Tayloe Piggott Gallery is pleased to present Elements, a new series of large-scale photographs by artist Tuck Fauntleroy, on view from February 7th through March 21st. This new body of work showcases visually arresting, abstract compositions of our beloved, oft-documented regional landscapes of Grand Teton and Yellowstone National Parks. Focusing his lens on ice as it forms on local lakes during bitter cold autumn nights, Fauntleroy’s new series challenges our perception of these well-known environs in a novel presentation that hovers between the recognizable and the unknown, the figurative world and pure abstraction.
Remaining true to his aesthetic, the Elements series visually displaces the viewer, furthering the artist’s careful play between negative and positive space introduced in his debut Waterline series. The result is extraordinary. The scale of each image is purposefully disorienting, the viewer lost in a visual journey of abstracted landscapes that appear immediately both real and unknown, rendered almost painterly in one frame and conjuring minimalist constructivism or organic patterns viewed through a microscope in the next. While the Waterline series captured the ephemeral moment in early springtime where rivers begin to run through intact snowscapes, Elements focuses on the colossal beauty realized as water changes from a liquid to a solid state as winter descends in autumn. In a fresh derivation from the Waterline series, this new body of work depicts the raw, unedited color variations that are found in the natural palette of ice.

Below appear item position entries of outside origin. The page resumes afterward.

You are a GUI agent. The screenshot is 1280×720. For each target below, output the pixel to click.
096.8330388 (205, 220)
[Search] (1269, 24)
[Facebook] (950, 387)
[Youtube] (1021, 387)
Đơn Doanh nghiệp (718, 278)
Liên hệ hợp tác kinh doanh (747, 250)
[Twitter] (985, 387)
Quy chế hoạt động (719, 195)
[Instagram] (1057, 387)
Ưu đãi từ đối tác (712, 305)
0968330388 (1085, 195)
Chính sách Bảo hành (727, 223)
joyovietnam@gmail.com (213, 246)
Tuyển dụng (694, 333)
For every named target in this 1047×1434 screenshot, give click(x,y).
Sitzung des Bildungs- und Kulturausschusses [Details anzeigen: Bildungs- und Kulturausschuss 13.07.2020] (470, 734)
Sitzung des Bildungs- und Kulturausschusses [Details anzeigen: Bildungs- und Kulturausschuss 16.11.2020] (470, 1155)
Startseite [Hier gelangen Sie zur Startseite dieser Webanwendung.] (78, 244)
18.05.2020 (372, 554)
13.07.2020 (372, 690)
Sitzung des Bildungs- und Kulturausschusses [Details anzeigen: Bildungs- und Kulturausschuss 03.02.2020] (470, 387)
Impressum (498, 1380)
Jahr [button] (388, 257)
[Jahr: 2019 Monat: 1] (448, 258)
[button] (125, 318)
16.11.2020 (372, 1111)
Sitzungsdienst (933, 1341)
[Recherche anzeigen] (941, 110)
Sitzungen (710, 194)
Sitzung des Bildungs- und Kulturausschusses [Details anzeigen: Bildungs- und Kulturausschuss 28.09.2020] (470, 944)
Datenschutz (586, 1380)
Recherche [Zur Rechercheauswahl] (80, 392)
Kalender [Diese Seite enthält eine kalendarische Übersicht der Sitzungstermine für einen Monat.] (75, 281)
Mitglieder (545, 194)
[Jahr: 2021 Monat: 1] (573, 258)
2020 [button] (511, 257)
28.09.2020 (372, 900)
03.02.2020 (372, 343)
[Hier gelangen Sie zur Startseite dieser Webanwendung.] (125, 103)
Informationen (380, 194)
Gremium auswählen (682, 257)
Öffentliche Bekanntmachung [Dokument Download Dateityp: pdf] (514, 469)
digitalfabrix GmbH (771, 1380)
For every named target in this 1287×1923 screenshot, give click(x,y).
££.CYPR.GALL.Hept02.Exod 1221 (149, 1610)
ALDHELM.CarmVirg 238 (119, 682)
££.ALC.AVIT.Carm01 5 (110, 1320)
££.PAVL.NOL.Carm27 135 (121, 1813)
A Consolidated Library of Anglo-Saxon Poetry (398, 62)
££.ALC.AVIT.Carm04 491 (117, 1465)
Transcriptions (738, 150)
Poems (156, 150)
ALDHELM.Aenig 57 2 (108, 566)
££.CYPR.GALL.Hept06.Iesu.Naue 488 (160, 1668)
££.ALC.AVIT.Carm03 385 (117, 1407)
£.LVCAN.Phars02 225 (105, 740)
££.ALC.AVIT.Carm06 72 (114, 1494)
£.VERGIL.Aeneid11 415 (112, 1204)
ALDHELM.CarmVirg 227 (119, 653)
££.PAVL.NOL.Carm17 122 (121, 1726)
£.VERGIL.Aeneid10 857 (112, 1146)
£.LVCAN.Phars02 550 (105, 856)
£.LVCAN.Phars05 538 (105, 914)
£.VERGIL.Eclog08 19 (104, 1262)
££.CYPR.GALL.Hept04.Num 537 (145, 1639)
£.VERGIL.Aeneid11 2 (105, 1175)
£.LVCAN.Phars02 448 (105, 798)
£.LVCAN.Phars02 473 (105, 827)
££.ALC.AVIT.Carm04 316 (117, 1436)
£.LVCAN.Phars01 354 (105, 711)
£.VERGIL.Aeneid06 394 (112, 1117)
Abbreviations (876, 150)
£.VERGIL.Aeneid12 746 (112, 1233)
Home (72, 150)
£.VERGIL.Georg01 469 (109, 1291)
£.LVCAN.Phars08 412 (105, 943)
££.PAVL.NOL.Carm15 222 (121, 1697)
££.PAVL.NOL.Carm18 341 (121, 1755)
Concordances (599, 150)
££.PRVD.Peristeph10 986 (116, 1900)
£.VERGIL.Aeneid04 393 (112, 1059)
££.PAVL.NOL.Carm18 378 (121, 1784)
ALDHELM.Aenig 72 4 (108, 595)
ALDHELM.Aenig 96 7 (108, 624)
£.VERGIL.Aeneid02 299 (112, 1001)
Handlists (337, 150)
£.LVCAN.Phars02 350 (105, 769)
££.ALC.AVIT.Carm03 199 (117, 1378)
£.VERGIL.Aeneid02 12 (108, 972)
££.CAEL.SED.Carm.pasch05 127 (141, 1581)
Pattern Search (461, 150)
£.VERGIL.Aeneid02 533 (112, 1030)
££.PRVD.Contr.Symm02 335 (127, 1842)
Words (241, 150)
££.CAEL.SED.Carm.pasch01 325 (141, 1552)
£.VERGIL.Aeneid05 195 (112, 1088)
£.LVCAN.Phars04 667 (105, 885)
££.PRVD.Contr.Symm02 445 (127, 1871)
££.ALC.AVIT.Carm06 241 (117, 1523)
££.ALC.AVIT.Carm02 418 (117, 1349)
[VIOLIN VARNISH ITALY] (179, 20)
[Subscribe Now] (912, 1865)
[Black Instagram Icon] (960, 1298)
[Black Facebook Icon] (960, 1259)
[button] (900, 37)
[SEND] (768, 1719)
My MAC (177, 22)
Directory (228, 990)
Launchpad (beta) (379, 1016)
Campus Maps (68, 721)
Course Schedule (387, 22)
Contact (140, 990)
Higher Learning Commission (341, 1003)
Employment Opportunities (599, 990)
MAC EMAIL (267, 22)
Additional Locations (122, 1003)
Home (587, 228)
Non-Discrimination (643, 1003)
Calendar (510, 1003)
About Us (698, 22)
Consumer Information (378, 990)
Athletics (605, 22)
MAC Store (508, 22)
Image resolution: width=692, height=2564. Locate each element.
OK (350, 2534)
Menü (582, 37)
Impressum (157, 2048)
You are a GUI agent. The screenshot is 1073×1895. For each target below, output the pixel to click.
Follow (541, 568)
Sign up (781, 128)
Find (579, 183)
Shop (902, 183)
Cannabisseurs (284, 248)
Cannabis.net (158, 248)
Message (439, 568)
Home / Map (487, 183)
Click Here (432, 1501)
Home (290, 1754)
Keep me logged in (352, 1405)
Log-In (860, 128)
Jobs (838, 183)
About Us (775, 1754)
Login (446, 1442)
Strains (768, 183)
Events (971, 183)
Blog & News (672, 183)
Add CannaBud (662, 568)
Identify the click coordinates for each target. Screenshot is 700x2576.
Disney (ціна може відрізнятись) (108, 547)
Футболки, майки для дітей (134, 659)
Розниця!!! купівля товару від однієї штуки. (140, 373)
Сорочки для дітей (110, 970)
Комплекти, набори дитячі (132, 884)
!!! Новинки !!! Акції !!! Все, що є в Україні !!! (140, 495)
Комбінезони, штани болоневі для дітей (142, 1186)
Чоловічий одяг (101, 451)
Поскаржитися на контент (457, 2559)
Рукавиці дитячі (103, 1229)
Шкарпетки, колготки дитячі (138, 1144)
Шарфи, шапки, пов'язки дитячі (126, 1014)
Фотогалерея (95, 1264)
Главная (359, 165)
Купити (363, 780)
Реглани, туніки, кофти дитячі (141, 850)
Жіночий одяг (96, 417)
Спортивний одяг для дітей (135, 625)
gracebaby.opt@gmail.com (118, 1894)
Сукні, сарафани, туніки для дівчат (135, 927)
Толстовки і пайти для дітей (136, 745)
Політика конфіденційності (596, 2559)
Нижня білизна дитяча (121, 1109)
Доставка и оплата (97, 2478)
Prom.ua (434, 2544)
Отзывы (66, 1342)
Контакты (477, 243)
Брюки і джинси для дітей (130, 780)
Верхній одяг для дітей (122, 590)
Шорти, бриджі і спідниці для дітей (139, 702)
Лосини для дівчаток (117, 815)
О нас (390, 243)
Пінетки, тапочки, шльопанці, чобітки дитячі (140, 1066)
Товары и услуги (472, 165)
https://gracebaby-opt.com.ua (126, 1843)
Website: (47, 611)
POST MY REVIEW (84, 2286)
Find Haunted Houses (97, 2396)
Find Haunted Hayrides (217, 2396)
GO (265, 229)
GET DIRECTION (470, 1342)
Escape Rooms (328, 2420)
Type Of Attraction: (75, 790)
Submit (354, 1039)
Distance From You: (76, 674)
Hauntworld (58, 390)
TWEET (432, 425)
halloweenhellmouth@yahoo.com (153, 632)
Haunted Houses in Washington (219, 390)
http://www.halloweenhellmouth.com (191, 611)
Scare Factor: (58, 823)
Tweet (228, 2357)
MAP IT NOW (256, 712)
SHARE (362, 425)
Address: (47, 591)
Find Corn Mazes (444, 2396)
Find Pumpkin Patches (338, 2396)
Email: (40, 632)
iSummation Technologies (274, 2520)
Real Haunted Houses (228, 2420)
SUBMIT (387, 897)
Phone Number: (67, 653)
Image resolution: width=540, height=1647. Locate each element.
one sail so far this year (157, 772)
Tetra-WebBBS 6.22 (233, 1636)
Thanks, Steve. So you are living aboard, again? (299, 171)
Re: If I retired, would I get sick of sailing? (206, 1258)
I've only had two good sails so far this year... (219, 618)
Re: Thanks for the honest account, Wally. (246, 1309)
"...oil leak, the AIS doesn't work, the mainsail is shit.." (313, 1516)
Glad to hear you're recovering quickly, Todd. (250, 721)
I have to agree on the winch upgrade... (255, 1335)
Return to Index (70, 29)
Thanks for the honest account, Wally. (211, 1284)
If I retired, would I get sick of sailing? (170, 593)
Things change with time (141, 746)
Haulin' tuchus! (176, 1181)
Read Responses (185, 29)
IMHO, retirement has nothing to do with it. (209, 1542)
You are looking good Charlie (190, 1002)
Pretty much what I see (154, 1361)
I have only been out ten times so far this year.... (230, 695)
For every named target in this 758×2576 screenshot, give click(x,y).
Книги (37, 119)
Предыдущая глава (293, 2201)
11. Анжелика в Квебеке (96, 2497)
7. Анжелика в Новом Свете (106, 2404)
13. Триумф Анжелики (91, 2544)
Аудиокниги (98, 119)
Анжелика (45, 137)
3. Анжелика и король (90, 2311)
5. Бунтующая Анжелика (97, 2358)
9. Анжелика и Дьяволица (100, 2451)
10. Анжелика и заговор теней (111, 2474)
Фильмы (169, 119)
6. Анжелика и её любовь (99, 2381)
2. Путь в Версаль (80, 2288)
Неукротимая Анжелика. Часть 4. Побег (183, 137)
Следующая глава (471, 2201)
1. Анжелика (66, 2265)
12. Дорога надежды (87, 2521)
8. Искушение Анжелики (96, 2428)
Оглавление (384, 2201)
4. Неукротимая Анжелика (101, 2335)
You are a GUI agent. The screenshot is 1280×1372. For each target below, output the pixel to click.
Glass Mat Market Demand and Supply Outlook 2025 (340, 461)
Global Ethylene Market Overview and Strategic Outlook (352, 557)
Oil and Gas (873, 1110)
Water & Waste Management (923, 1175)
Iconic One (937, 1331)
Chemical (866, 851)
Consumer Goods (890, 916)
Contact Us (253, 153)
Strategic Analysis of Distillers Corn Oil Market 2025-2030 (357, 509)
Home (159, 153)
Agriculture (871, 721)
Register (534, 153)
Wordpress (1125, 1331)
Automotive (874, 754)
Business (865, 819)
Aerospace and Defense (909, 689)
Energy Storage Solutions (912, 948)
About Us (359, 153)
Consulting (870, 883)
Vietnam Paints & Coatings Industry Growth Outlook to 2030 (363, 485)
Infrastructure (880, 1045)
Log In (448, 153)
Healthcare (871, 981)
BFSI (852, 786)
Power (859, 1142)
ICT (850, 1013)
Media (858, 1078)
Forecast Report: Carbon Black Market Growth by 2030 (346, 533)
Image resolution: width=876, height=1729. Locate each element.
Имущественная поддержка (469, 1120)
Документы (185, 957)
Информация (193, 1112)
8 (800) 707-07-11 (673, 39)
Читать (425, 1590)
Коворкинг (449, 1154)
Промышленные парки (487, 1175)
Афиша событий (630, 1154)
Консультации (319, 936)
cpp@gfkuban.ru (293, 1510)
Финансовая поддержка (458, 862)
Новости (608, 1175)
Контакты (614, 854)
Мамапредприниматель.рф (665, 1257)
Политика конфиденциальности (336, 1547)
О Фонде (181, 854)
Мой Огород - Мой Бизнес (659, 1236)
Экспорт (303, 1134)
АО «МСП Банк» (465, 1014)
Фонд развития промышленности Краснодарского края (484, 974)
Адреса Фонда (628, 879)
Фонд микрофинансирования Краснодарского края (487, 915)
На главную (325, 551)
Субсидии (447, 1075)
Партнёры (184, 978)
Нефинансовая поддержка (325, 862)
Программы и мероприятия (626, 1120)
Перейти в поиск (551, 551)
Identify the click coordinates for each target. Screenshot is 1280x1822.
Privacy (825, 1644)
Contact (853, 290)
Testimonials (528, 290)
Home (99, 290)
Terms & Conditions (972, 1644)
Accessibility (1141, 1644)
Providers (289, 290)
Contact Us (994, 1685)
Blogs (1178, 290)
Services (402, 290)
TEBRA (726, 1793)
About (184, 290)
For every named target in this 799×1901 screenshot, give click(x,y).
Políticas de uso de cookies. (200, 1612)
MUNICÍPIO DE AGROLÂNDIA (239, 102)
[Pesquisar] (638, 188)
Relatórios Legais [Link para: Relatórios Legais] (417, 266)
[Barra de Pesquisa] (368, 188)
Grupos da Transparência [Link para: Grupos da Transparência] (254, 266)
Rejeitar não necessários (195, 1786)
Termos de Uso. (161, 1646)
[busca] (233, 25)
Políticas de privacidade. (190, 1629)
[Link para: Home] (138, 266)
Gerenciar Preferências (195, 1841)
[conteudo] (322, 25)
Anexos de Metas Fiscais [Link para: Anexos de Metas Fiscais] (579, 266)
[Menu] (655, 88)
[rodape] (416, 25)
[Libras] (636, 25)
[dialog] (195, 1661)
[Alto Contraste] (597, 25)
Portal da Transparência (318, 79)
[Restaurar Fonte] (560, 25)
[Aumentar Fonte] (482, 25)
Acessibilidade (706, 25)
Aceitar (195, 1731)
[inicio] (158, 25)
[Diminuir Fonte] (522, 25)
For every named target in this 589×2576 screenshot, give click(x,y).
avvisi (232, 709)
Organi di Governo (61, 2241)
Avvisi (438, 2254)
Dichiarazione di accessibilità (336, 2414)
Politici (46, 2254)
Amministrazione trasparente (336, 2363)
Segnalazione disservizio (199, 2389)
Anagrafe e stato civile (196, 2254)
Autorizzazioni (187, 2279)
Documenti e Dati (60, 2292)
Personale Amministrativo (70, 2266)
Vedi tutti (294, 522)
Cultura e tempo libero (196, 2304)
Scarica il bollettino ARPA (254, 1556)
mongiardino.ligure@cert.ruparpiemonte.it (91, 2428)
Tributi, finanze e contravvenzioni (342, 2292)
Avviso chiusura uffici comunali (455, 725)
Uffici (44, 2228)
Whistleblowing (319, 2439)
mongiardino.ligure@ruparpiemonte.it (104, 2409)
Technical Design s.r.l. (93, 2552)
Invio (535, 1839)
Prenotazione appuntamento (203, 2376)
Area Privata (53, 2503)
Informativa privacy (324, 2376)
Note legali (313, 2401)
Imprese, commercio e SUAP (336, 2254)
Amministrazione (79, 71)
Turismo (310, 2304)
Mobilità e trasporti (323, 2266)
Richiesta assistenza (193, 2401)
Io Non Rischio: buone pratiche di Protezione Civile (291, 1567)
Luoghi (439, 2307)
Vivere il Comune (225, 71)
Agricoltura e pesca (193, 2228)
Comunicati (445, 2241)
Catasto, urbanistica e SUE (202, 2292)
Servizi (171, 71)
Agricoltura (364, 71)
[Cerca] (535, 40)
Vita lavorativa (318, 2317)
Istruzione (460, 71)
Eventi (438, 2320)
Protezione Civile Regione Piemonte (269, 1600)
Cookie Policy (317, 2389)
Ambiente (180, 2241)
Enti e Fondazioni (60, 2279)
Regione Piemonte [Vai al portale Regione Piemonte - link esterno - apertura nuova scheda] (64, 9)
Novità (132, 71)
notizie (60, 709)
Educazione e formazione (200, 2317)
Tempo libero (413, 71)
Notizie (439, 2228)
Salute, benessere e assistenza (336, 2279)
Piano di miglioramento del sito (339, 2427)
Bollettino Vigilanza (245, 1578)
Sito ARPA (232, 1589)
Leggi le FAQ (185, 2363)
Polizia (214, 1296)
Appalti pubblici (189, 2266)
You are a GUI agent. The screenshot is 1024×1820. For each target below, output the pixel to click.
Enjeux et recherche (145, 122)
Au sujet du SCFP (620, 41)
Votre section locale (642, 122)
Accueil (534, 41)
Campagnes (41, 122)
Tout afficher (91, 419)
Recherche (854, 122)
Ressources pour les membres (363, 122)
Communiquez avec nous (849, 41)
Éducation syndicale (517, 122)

Fascinated by how color is reflected differently by frozen and liquid water, Fauntleroy has devoted the last three years to these explorations, following the fourteen previous years of study that led to Waterline. Through personal discovery and careful mapping, on foot, by water, and ultimately, by air, Fauntleroy trains his lens on vast wilderness waterways, leaning out the window of a single-engine Cessna to capture the ethereal blues and mysterious greens of water at the moment in time when it first freezes and ice forms.
Emerging artist Tuck Fauntleroy grew up on the water in a small town in eastern Maryland, where the Chesapeake Bay is an omnipresent force in everyday life. He graduated with a B.A. from Bucknell University in 2000 and moved west, bringing with him a deeply felt connection to water and local waterways. Following his breakout solo exhibition, Waterline, at Tayloe Piggott Gallery in 2018, he was awarded an artist’s residency at the Four Seasons in Teton Village, Wyoming in 2019. Waterline also traveled to nearby Gilman Contemporary in Sun Valley, Idaho. Combined with his personal photographic practice, Fauntleroy has developed a professional foundation as a photographer in the fields of architecture and interior design over the past 20 years. Published in recognized outlets such as The New York Times, The Washington Post, Dwell, Newsweek, Powder Magazine, Backcountry, Mountain Living, Range, and Town & Country, Fauntleroy’s successful commercial and interior work is committed to utilizing the aesthetics of the natural world through a contemporary study of landscapes. Tuck Fauntleroy lives and works in Jackson Hole, Wyoming.